Fellow Chattanooga, TN Police Officer and Christian brother Kyle Moses reflects upon his calling into law enforcement, the journey, and challenges along the way in this very gripping blog post. Our prayer is that it will connect and be an encouragement, especially to someone in the profession who may be struggling in the faith.
In 2005, I graduated from college and moved to a state very unlike my beloved Tennessee. Texas was flat, hot, barren of real trees, and as big as the day is long—literally. When traveling from our home in Texas to visit family in Tennessee, it was a two-day journey. The first day was spent driving out of Texas; the second day was spent traveling the rest of the way. I graduated from a small Christian university with a Bachelor of Arts degree in Biblical studies. All of my life—or at least for as long as I can remember—I wanted to be a preacher. I prepared for it all through middle and high school and on into college. Closing in on graduation, I was hired by a small church in a small city in Texas. Upon graduation, I moved down there, returned home after two weeks to marry my best friend, and then returned from my honeymoon to start my new life as a college graduate, a preacher, and a husband. I enjoyed my time preaching and reaching out to people who struggled spiritually. All the while, I kept feeling like something was missing, but I could never quite put my finger on it.
There was a state trooper who attended this congregation with us.
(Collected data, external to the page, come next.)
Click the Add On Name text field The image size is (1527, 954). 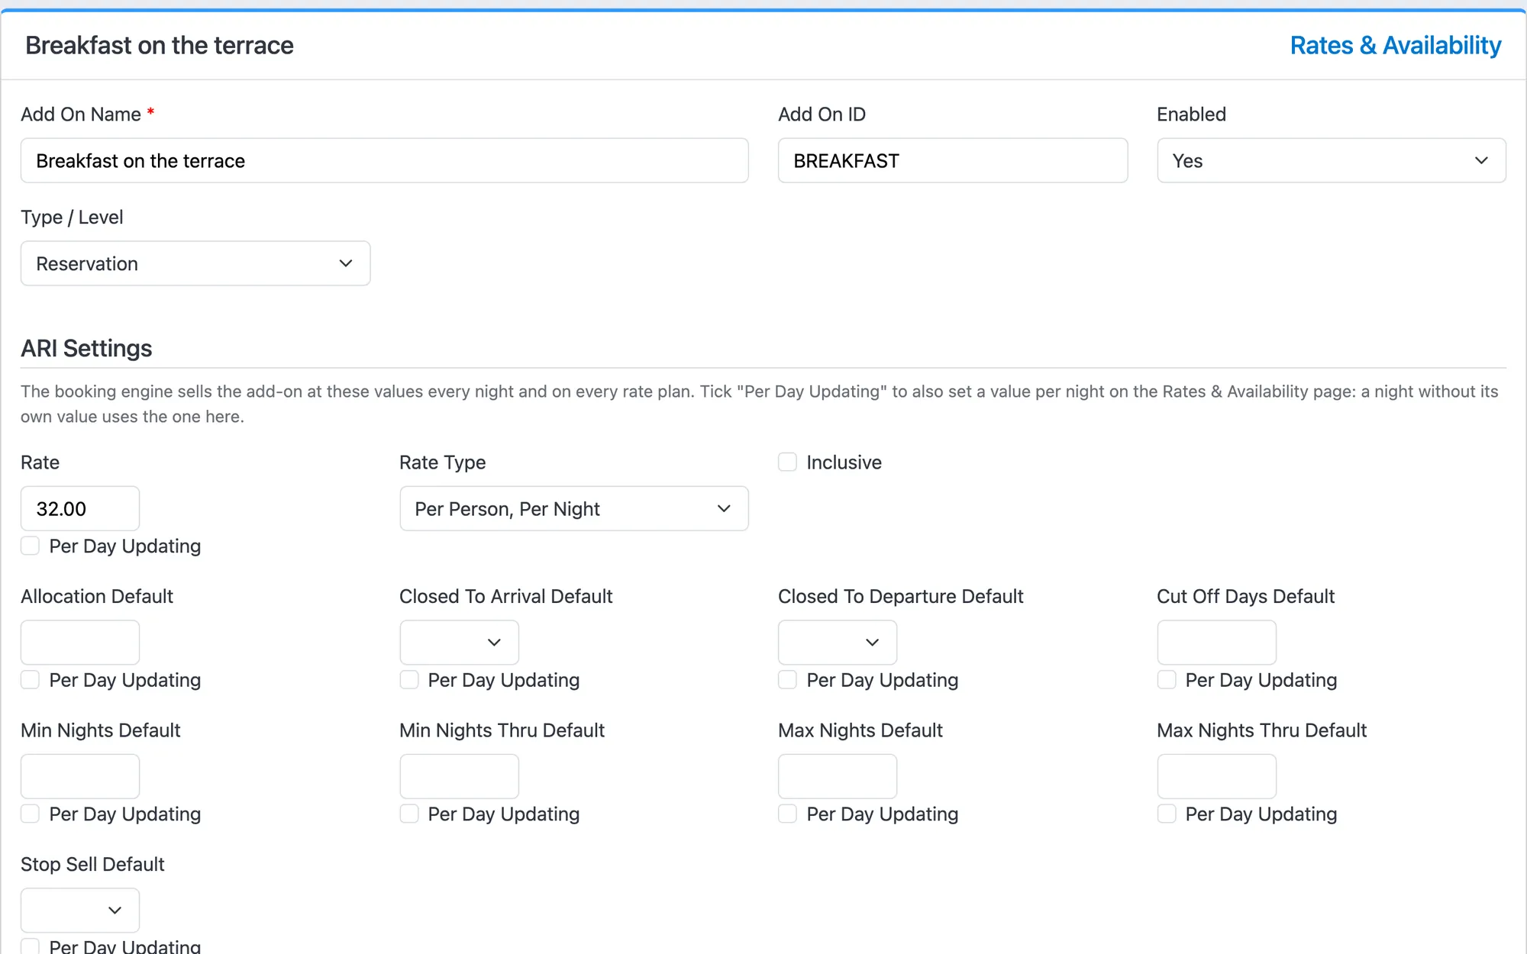384,160

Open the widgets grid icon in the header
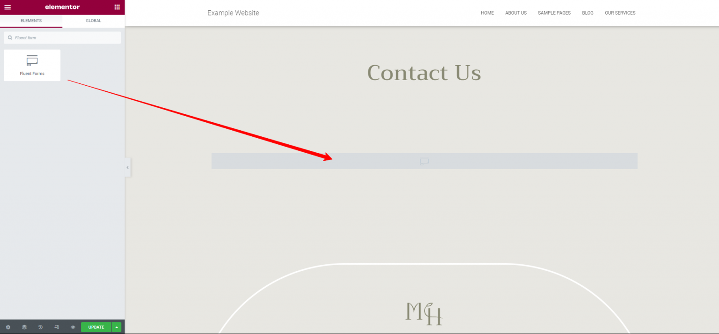coord(117,7)
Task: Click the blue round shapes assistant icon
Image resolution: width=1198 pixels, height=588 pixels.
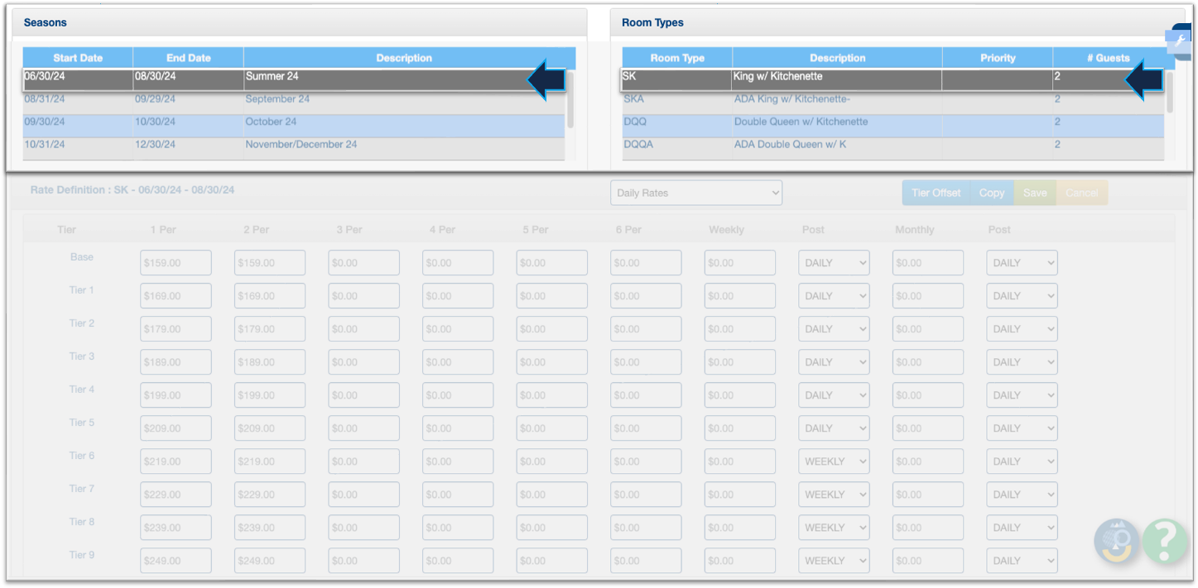Action: [x=1116, y=541]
One day, he invited me to go do a ride along with him. We ran up and down the interstate writing tickets to speeders and taking those to jail who felt it was smart to use drugs while driving. I really enjoyed it. I begged and begged to go back with him. Several months later, I did. We spent time hunting together, our wives hung out, and my wife even taught their son in kindergarten. Finally, one day, it hit me. I asked my wife if she would consider a move back to Tennessee if I could find a job. She was excited. We missed our families and we missed the beautiful hills and trees of East Tennessee. She asked me if I found a congregation that needed a preacher and I told her no. I asked her then what she would think of me becoming a police officer. She thought I was kidding. I talked it over with her, my parents, her parents, and my trooper-friend at church. I began training and mentally and physically preparing myself for the work as a police officer.
In July of 2007, we moved back to Tennessee and I started the academy for my local police department in February 2008. I was kicked in the pants by the steel-toed shoe of Mr. Reality Check. Recap: Christian college, preaching, Christian friends, Christian family, church all my life, sheltered kid growing up…You get the picture. I was suddenly taken out of my rosy life where all was sunshine and daisies and placed in a room full of people, some of them whom I wondered if they knew what the Bible was or even if they believed in God. I was not used to hearing the vulgar language, was never before invited to attend a night club, and was never made fun of because I have never drunk alcohol before in my life. All of that was new to me. All through the twenty weeks of my academy, I got to know these people—my new friends. Through all the PT sweat, blood, and vomit, we got close. We knew more about each other than our parents knew about us. But here I was, a guy who had never cursed, drunk, nor been sexually immoral.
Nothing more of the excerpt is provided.